Of the lines below, copy those that hold the word "agent".

--- DATASET CONTENT Enclosed Below ---

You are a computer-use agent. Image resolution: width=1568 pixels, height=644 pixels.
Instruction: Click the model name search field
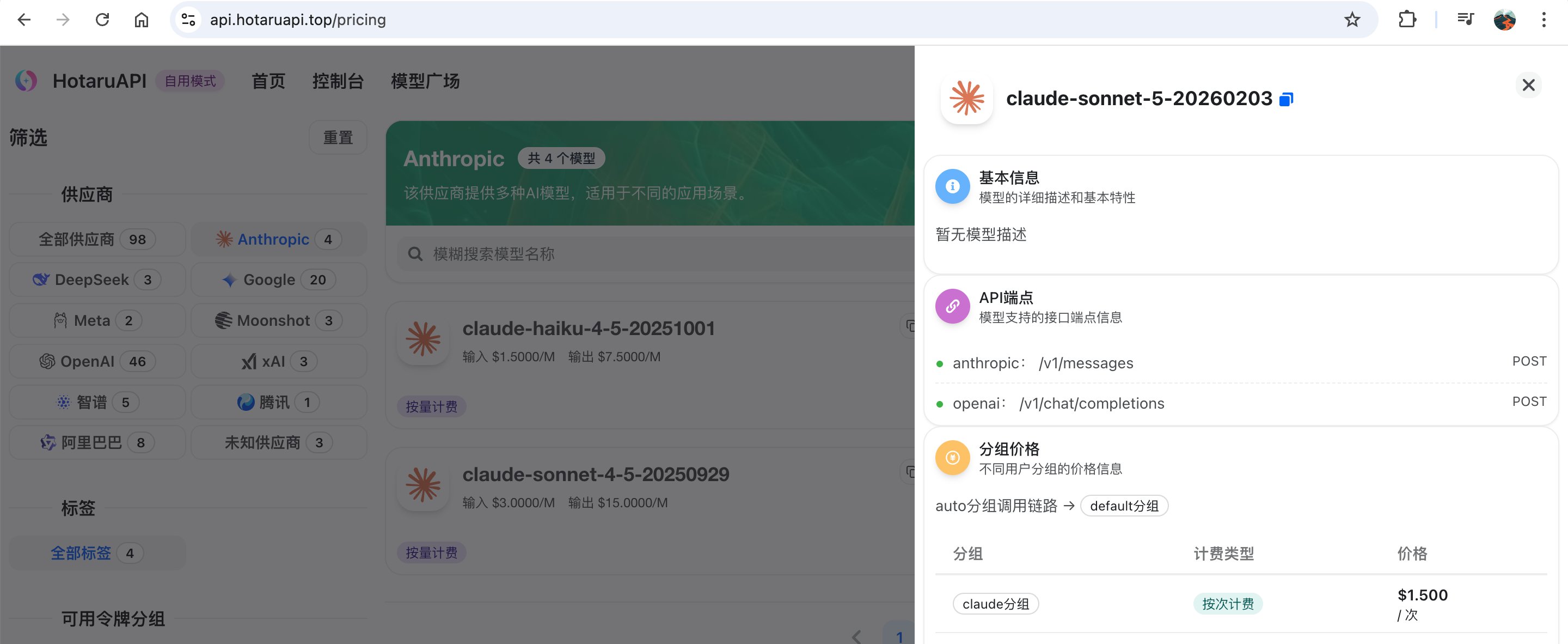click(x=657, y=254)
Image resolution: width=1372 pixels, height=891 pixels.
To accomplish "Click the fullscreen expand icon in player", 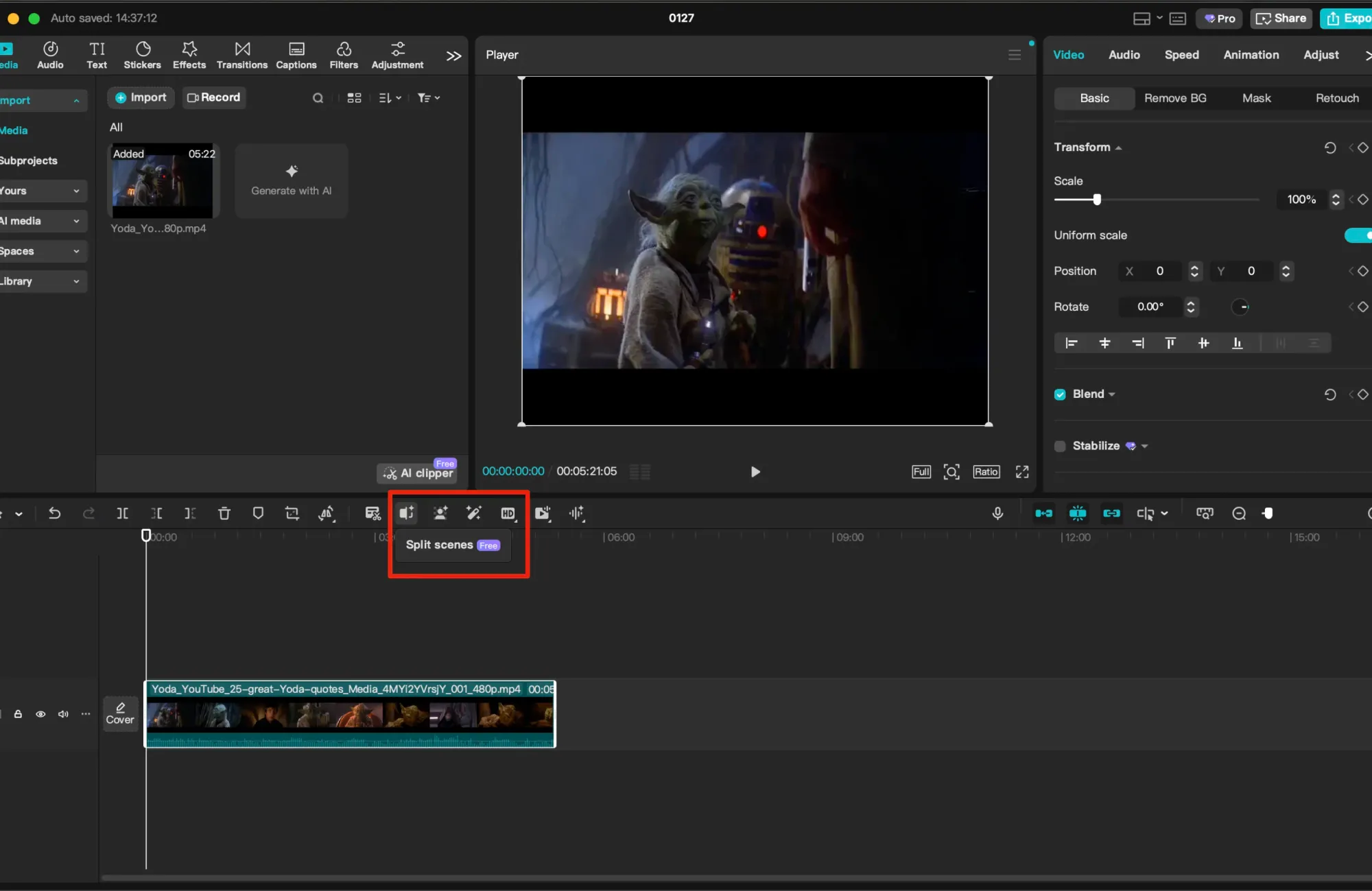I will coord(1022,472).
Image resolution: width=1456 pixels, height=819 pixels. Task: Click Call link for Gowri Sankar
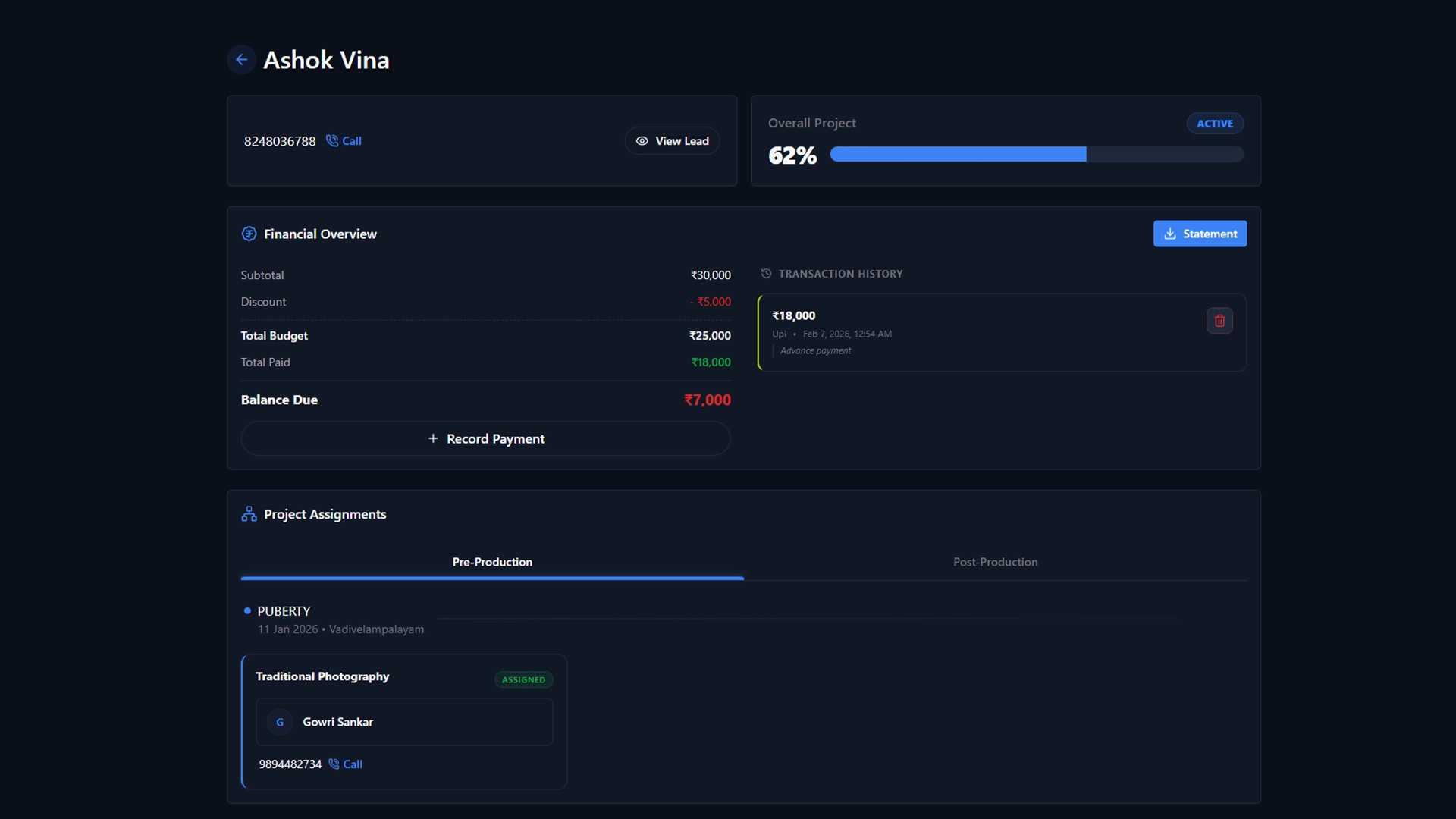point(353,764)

--- End of Enclosed DATASET CONTENT ---
--- DATASET CONTENT Enclosed Below ---

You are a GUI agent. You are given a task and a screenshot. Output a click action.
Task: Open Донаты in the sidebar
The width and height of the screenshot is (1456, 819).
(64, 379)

--- End of Enclosed DATASET CONTENT ---
--- DATASET CONTENT Enclosed Below ---

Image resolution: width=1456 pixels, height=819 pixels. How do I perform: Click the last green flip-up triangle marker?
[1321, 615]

--- End of Enclosed DATASET CONTENT ---

OUTPUT FOR THIS TASK.
You are a computer-use agent. Image resolution: width=1568 pixels, height=644 pixels.
You are a GUI agent. You are given a task and a screenshot. Output a click action.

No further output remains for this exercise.